SYNOPSIS OF THE DIRECTORY
The Telephone Company, like other major corporations consists of many divisions. Our division, the Directory Department, also known as Yellow Pages, services the business community by selling Yellow and White Pages advertising. There are various groups within Directory: sales representatives, artists, clerical personal, public affairs, legal, finance, marketing, information systems, customer relations, network, real estate. Through teamwork these groups expand the company into new domestic and global markets.
So it was that a group of 8 Yellow Page sales people who truly loved their profession, decided they would always enjoy being a part of this exciting business, even after they retired, by keeping in touch with their past.
The purpose of the Directory Alumni Council is;
1-To provide opportunities for group and social activities and to continue the camaraderie enjoyed by directory employees during their days with the directory department.
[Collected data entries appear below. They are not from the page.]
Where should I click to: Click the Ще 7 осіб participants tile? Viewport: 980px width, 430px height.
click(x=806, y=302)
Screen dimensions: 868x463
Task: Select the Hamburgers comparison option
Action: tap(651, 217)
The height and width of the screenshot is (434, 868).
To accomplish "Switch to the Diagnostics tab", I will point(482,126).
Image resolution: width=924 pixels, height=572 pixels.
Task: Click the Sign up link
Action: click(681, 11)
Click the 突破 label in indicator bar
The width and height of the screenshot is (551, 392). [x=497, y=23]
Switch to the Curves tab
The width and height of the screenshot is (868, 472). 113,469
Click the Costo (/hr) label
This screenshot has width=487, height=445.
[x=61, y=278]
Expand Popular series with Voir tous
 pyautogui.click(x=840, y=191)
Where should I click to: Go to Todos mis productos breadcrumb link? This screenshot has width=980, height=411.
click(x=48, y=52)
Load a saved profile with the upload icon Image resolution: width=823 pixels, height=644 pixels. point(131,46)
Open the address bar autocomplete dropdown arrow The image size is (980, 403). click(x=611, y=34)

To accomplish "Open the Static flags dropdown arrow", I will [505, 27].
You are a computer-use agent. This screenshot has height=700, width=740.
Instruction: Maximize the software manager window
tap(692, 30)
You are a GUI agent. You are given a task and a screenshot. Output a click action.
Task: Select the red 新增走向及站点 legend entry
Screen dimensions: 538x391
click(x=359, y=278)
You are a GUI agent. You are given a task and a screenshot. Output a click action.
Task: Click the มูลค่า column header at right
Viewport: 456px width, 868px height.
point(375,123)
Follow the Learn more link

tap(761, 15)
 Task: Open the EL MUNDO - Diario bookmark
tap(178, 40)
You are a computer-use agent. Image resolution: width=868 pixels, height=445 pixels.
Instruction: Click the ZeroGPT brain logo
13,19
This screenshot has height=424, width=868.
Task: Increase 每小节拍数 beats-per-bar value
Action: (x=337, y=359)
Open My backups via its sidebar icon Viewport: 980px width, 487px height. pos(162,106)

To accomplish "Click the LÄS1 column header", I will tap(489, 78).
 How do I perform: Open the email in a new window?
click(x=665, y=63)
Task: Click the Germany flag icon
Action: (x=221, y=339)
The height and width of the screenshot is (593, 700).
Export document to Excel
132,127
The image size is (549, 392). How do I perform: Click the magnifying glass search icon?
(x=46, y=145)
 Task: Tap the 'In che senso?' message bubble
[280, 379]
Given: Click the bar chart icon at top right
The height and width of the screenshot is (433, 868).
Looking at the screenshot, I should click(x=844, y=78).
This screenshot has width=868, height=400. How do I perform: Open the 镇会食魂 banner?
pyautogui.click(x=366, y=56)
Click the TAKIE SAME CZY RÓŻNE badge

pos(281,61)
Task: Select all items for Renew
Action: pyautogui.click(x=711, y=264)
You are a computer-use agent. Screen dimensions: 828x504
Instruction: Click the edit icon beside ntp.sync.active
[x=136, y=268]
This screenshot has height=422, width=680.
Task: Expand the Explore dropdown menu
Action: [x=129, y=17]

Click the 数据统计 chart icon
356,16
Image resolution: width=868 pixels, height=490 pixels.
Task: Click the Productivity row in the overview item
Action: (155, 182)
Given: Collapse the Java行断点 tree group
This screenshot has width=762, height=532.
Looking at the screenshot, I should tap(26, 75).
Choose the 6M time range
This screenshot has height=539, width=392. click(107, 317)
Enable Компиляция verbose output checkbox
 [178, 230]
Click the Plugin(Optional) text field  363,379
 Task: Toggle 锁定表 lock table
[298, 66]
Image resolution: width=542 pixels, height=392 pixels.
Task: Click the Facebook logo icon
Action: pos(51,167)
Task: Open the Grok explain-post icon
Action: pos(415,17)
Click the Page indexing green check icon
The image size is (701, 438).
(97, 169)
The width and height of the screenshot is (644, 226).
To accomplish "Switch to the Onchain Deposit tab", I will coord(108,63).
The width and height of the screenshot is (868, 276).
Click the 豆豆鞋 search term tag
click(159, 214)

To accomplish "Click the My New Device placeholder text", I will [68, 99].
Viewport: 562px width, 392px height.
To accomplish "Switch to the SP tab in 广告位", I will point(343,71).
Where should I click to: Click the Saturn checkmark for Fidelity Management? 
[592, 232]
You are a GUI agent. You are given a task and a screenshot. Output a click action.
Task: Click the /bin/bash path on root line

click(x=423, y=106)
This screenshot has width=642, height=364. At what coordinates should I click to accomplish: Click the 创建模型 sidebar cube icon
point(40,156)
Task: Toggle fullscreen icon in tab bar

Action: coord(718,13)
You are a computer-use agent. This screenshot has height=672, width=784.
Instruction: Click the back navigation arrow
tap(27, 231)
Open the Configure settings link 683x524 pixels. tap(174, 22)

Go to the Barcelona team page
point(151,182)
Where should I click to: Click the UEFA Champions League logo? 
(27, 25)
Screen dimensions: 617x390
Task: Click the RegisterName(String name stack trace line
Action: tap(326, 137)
2-To publish a membership Directory allowing members to keep in touch with friends made over the years.
3-To publish a newsletter about members and their lives after leaving the company.
4-To support a charity selected by the Council. The charity selected by our group is the Foundation for Neurologic Diseases at Brigham and Women's Hospital in Boston. Through the generous support of the alumni and friends we have raised over $178,115 since 1990, for the research on Alzheimer, Multiple Sclerosis, brain tumors and Parkinson's disease.
DIRECTORY ALUMNI COUNCIL
This organization shall be known as Directory Alumni Council, hereinafter referred to as DAC.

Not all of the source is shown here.